Assuredly, throughout both works Elder maintains steadfast control, pulling everything together and ensuring a splendid internal balance of sound. It seems unfair to single out particular players or various sections for special praise in this highly compelling group performance. Maybe it’s my ears but I am always left wanting a deeper resonance from the Hallé double basses as I have come to expect from the top German orchestras in Berlin, Dresden and Munich. Recorded live at Bridgewater Hall, Manchester, the engineering team provides pleasing sound with presence and clarity revealing fine detail, and well balanced too. There is little in the way of extraneous noise on these live accounts and the applause has been removed.
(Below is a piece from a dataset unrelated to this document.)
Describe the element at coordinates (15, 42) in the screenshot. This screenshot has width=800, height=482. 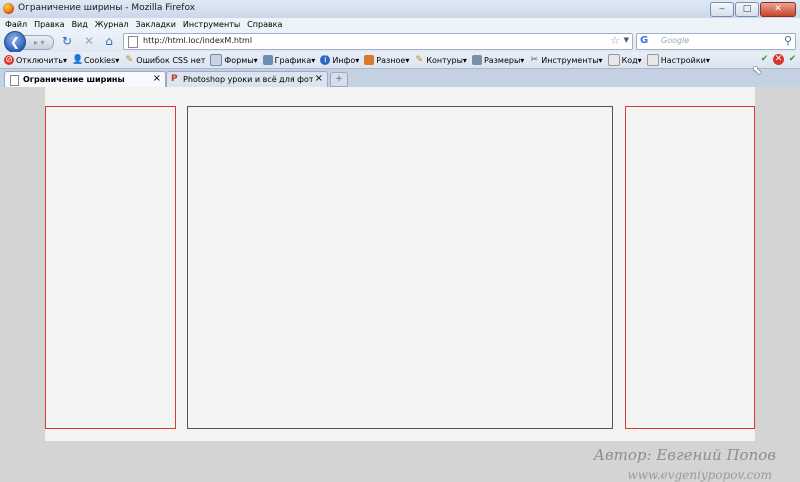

Booklet essays written by the late Michael Kennedy are to the usual scholarly standard, serving to remind me of this much missed figure at Manchester Hallé concerts. On a minor point, it’s puzzling why the symphonies are not ordered chronologically on the disc.
There are several excellent recordings of Vaughan Williams’s Fourth and Sixth Symphonies In the catalogue that I turn to first, namely Adrian Boult/New Philharmonia Orchestra on EMI (1967/68) and André Previn/London Symphony Orchestra on RCA Red Seal (1968/69). In the Sixth only, I admire the stunningly played recording by John Barbirolli/Symphonieorchester des Bayerischen Rundfunks on Orfeo (live 1970). Now with these outstanding live accounts of this pair of symphonies, the list of recommendable recordings unquestionably includes Mark Elder and the Hallé.
Michael Cookson
Note: to be released in October 2017
Concerning the order of the symphonies on the release
We find this question is not straightforward, since one substantial work can follow another on a CD with scarcely a pause, in a way no composer of Vaughan Williams’s era would have expected. (At least, it would have involved the fumbling turn-over of an LP!) Since selection of tracks is so easy for the listener to manage, it frees up the production process to consider factors other than, say, order of composition, when deciding on a disc’s composition. We agreed with Mark Elder’s feeling that the end of the 4th and similarly violent beginning of the 6th a semitone lower are best separated, and that on CD a reversal of order would be a satisfactory way of appreciating the start of both symphonies.